The fish filling for this dish cooks rather more quickly than a meat filling would, so you need to precook the lasagne for slightly longer than you would normally. It is also a dish which can adapt itself to suit your pocket and your fishmonger. I have served it as the main course at a dinner party using scallops, mussels, prawns and monkfish.

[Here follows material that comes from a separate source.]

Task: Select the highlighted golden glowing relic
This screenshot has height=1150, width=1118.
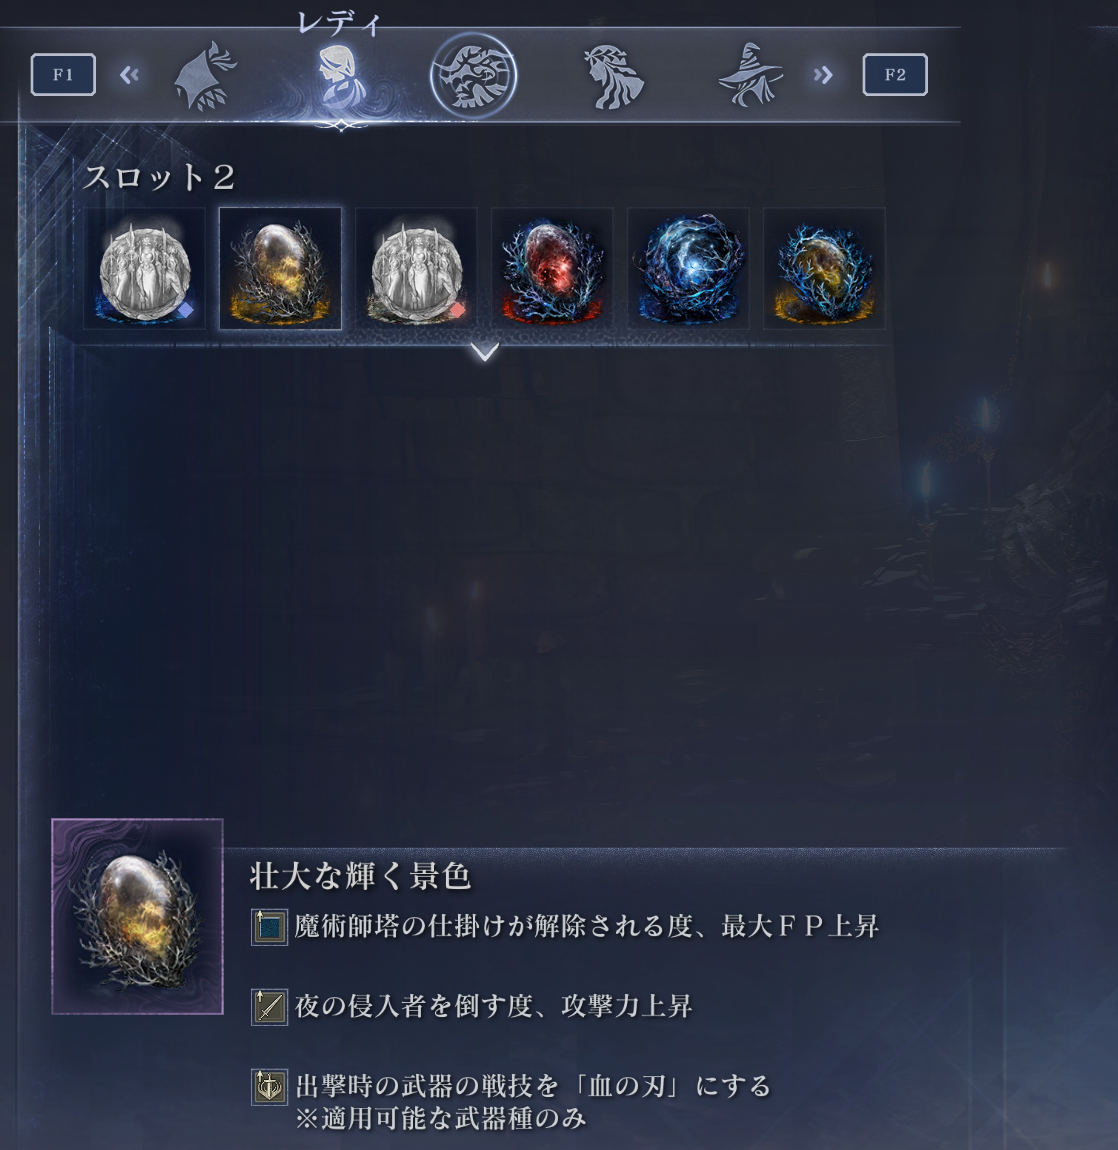Action: pyautogui.click(x=280, y=269)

Cod or haddock would work well because they are firm-fleshed fish; whiting fillets would simply break up and go soft. Turbot or sole would be a treat, but I would hesitate to use such fine, delicately flavoured fish in this way. Oilier fishes, such as mackerel and herring, would not be as successful. Whatever I use, I always add some shellfish - prawns, mussels, scallops - for the extra flavour and slightly different texture.
Butter very liberally a rectangular ovenproof dish. (I use an old, rough, glazed, deep earthenware dish which does the job perfectly.) Bring a large saucepan of water to the boil, and add the salt and oil to stop the pasta sticking. Drop in the lasagne sheets, two or three at a time (not more, as they may stick together), and cook for 8 minutes if fresh, 6 minutes if freshly homemade, or according to the directions on the packet, plus 2 more minutes, if dried. Drain and set aside. Cut the fish into chunks of about
Spread a few spoonfuls of béchamel sauce on the bottom of the prepared dish, and cover with a layer of lasagne. Put a layer of fish on the lasagne, and cover this with more sauce and another layer of lasagne. Continue until you have used up all the fish and all the lasagne. You may like to keep the different fish in separate layers or mix it all together. The top layer should be the last of the béchamel.